Dr. J.,
Yes, and I went immediately, spent lot's of time on the site. U tube
presented on the link. Spirals were either no longer on the site, or were
extremely expensive. I want the spiral if possible, and they seem to be
available in the 13 to 15 watt as opposed to the U tube which seem only in
the 20 to 25 watt. Either way, I have yet to find that desirable price
range. I have not yet checked boat suppliers and what solar suppliers I
found were pricing in the range of $50 to $60, I guess because they think
they are somehow special folks.
I have spent a lot of time trying to find a typical standard Edison base
bulb full of LED's, and they are out there on ebay and several sources.
Pricing was not as bad as the spiral CF, but the best light output I have
found is about 25 watt equivalent, and in my old age, it is just not enough
light. I doubt I could ever find a 60 watt equivalent LED bulb, and the
white super bright LED is very available, but the 120v and 12v manufacturing
for market seems to have yet to catch up to the times.

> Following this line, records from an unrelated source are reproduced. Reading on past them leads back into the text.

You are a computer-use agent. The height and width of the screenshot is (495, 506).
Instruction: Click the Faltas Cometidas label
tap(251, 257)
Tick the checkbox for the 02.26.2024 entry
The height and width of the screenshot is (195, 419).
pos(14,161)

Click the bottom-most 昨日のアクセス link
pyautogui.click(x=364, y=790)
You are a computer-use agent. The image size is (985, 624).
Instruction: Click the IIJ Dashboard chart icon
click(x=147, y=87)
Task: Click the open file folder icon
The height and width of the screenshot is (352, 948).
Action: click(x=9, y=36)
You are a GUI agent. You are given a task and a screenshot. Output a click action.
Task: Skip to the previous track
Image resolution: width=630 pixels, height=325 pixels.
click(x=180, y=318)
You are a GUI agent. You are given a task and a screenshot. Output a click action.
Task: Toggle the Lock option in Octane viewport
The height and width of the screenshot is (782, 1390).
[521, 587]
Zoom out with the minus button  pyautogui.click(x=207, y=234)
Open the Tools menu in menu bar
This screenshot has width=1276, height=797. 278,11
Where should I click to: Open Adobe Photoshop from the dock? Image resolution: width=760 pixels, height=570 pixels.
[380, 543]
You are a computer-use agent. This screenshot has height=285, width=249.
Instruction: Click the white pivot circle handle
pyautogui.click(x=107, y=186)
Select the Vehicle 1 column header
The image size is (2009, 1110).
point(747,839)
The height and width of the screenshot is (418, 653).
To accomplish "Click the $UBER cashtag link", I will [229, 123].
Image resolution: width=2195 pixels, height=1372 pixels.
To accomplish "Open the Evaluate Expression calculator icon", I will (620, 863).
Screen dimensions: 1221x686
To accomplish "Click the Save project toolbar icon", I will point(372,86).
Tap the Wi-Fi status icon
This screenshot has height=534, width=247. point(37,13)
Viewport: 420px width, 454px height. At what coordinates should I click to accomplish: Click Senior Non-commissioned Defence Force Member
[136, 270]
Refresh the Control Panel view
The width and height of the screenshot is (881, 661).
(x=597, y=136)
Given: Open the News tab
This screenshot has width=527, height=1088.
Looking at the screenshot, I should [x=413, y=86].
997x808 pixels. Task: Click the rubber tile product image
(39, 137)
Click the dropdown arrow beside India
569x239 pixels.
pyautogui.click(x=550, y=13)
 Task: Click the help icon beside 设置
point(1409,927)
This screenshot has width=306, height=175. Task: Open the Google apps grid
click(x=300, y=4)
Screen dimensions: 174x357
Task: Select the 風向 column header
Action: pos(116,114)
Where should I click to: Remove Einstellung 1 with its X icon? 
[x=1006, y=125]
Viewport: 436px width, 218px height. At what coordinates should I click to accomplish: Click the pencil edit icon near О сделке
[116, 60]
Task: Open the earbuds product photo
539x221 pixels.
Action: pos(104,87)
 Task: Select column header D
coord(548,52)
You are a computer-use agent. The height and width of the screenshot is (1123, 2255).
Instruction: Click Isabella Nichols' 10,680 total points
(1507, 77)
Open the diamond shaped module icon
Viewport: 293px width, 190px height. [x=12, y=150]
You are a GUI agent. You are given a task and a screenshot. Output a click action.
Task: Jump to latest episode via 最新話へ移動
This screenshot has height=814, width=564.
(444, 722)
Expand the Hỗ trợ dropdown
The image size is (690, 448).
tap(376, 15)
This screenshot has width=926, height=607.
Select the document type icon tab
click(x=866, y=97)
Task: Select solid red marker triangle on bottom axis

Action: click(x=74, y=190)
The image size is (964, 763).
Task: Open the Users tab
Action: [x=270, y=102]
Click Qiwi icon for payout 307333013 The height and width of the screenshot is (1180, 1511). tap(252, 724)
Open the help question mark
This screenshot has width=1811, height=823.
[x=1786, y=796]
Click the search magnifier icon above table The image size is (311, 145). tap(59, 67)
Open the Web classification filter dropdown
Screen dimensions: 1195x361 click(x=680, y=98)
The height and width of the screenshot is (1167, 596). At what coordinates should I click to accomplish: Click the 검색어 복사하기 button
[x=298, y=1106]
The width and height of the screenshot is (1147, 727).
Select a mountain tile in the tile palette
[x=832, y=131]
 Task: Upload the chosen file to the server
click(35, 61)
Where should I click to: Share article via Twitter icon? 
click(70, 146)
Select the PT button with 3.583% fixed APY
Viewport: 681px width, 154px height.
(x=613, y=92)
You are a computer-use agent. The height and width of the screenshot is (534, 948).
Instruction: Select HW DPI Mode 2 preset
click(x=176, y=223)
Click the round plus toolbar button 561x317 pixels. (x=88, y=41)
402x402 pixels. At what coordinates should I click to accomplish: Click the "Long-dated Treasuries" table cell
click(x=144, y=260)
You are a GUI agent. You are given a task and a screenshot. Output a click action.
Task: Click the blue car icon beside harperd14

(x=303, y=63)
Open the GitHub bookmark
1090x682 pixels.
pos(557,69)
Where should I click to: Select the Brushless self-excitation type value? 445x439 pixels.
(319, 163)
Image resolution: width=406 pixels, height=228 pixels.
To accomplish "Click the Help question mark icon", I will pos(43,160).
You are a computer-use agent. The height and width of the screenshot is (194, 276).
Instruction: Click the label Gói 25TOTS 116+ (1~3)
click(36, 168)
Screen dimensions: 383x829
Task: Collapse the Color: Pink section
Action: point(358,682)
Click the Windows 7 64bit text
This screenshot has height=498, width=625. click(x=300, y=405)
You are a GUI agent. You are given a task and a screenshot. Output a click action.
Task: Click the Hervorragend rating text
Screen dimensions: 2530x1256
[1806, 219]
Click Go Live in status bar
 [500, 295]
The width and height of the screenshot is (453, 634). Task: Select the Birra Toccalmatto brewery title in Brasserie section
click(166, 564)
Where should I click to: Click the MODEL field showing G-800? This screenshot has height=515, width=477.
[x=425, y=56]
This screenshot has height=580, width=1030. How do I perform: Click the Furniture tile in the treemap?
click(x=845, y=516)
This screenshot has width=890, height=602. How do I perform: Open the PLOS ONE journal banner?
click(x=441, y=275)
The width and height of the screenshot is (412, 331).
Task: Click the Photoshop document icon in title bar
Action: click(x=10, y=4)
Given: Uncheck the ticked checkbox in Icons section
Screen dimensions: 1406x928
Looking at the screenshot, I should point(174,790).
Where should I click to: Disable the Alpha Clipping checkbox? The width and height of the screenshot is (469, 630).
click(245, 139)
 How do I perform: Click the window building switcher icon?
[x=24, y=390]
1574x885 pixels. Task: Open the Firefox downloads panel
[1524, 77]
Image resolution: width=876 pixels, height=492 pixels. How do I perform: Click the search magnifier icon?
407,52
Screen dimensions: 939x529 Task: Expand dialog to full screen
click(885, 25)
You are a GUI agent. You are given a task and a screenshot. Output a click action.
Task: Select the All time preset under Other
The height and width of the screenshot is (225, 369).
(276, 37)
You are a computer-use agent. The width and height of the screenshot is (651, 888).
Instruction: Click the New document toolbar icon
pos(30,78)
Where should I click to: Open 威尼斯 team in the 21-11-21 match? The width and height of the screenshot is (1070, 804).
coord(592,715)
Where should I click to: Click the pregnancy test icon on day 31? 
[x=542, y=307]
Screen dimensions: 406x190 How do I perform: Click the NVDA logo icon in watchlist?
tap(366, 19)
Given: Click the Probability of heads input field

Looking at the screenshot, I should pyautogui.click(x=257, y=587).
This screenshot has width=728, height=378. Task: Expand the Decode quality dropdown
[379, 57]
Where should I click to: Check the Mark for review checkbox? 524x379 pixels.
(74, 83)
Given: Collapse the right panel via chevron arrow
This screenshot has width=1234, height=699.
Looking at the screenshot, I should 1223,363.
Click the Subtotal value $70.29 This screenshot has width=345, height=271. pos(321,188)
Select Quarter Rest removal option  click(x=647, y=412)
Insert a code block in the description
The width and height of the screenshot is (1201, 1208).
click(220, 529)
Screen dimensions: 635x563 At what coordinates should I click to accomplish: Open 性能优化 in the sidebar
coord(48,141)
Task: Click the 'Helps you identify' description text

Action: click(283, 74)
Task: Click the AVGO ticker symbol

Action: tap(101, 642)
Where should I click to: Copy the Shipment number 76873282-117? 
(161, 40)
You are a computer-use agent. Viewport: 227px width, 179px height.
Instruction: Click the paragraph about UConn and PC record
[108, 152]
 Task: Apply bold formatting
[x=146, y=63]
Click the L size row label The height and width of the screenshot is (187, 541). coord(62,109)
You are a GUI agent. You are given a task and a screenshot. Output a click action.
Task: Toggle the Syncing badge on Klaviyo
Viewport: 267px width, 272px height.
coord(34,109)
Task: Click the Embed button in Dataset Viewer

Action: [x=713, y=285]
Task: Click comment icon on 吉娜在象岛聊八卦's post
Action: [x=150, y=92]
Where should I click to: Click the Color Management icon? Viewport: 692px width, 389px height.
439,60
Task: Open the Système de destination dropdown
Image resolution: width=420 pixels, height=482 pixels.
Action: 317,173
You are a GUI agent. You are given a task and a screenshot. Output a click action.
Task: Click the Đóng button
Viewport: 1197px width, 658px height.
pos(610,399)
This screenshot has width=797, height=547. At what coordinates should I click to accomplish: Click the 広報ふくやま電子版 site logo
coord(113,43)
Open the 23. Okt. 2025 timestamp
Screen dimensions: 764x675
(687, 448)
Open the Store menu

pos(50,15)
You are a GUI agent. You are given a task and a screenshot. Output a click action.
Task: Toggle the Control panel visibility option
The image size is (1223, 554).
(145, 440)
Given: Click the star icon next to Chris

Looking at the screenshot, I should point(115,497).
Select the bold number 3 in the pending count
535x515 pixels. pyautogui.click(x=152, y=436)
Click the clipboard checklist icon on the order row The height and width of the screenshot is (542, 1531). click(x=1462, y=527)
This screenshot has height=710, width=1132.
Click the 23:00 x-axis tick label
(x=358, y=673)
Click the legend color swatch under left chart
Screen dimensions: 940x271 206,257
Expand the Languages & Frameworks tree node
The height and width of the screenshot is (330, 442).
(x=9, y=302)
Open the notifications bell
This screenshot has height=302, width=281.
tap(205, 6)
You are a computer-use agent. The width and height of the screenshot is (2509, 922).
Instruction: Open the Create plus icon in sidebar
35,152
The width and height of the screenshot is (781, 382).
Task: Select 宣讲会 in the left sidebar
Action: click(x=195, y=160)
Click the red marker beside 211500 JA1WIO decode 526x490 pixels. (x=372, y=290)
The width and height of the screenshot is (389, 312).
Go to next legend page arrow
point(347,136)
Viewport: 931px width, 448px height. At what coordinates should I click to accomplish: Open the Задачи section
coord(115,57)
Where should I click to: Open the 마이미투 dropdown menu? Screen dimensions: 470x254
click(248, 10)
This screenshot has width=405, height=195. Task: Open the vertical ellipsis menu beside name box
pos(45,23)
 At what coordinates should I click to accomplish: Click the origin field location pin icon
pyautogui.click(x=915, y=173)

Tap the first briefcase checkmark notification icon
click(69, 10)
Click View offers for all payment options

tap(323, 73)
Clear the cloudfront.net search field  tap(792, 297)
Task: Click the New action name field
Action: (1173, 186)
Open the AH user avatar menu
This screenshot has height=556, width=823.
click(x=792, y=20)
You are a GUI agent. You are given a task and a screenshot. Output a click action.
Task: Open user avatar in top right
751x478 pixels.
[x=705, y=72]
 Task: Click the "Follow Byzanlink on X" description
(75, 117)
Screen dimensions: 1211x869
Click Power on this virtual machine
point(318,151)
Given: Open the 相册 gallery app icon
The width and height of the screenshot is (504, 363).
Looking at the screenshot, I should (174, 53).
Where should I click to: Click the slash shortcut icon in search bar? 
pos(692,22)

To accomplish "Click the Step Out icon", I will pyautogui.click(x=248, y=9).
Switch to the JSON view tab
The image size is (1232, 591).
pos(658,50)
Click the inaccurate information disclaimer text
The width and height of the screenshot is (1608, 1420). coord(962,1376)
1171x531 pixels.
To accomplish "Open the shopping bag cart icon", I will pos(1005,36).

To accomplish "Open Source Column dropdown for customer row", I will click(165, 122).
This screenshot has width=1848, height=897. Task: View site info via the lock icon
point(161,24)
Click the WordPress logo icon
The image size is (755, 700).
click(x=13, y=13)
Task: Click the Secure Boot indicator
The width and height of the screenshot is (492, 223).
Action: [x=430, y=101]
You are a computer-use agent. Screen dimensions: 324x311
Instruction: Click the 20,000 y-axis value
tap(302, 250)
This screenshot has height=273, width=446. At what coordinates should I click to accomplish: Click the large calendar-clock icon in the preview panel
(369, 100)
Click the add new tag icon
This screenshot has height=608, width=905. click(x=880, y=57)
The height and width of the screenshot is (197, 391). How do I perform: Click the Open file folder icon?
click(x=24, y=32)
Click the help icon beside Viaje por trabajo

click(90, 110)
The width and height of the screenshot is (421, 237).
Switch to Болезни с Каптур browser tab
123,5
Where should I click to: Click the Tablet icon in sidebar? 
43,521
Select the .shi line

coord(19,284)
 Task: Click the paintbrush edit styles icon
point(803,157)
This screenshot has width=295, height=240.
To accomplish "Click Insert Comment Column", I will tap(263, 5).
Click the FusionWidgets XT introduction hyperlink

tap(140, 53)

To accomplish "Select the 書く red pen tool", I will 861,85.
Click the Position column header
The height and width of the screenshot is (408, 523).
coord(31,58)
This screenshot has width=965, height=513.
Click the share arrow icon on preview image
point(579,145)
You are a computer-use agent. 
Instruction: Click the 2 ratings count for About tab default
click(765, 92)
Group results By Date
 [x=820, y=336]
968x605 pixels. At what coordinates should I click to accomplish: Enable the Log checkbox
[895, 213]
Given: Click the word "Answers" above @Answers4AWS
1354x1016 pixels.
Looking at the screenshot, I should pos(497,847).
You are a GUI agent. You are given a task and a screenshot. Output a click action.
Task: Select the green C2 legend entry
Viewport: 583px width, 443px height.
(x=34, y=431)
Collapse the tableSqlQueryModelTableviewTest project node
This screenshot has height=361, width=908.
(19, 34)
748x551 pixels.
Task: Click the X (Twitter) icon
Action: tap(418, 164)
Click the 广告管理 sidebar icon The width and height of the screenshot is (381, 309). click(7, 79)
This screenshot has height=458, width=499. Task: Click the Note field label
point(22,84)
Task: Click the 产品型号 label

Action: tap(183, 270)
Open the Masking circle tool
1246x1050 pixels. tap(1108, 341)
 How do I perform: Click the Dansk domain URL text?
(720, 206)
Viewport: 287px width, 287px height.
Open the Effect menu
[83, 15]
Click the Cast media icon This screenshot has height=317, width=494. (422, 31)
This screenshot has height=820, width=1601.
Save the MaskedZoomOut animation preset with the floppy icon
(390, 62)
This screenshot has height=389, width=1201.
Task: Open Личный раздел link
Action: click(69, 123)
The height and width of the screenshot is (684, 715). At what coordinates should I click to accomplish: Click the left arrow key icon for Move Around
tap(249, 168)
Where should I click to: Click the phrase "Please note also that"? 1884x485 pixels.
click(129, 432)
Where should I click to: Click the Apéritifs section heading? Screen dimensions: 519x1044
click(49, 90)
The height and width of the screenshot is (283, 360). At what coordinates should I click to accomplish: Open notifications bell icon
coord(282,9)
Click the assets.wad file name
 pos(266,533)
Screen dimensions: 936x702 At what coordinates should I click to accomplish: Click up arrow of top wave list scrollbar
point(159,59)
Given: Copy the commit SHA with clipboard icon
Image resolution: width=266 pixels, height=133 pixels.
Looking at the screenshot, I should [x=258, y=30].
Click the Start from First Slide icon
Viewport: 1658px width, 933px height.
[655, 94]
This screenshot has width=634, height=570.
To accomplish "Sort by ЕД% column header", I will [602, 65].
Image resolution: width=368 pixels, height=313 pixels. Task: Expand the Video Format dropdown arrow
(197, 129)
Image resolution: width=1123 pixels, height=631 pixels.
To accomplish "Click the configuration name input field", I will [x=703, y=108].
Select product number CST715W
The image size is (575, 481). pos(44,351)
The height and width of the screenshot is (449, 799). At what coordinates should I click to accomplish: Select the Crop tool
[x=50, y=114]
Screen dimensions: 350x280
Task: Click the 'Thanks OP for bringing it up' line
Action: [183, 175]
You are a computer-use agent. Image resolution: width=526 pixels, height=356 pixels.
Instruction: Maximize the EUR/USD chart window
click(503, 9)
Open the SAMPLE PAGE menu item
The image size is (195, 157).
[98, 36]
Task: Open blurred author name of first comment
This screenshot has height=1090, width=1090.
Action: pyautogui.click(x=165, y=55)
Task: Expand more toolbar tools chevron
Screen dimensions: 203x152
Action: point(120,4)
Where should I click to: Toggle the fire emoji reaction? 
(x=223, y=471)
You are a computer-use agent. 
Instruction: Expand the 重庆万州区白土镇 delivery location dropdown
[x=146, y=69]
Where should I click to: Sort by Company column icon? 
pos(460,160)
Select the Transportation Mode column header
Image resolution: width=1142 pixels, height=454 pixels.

There is no questioning that ten 60 watt equivalent CF spirals use 130 watts
total, vs incandescent use of 600 watts. The same if available in LED would
use less than 3 watts. The LED is almost zero heat which equates to no lense
melting or heat, no air conditioner compensation for heat, and an incredible
reduction in power cost. I would love it if I could replace my home entire
lighting with good usable lighting in LED. What a massive reduction in cost
I would achieve.
Ten years ago when I replaced every bulb in my home with CF spiral, my light
bill immediately reduced $34 monthly. Now that same power is substantially
more. The bulbs put out a super white light since I chose the bright white
over soft or cool white. The light is much better than the yellow light of
the incandescent, and without the shadow. I run 11 yard lights on photo
controllers nightly. That was very expensive, but now is equivalent to
running just two. Most of the bulbs are now ten years old. If the power rate
remained unchanged from the past, my minimum savings has been $4,080 dollars
at least. I consider that more than worthwhile.
Electrical power in Houston is extremely high. It is sometimes compared to
other states and is said to be disproportionately higher, just like our
gasoline is higher, yet we are practically filling our vehicles off the well
head. If I could buy a bulk box of super white bright LED's, and a box of
resistors, I'd seriously consider taking two weeks at a table with a
soldering iron and making enough of my own LED bulbs to replace every bulb
in my home. The savings in power cost would be incredible.
The nation is only now seriously considering CF spiral. Those still are not
consistently available in choices such as the Super White. We are arguing
about the minute amount of mercury in the light. We have TV media idiots
that are even pig-headed and want the barn burning incandescent forever. So
it appears we are no where near or even interested in LED lighting
technology for homes. Probably it's a greed factor of selling bulbs since
the incandescent and fluorescent are short lived compared to the LED life
and lack of fragility.
So we appear to have such a market interest in LED lighting for trucks,
buses, and some in new auto's that we are innovative and progressive in
technology and price reduction. Same thing in TV's where a 42" LED HD is now
$980 of less and work good, at least in the Sanyo. So market is innovative
and price competitive there.
I want LED lighting and CF spiral at least in my RV for long battery and
less demand on shore power available for my AC when those RV park outlets
are marginal. I think my quest is justified, but maybe not doable.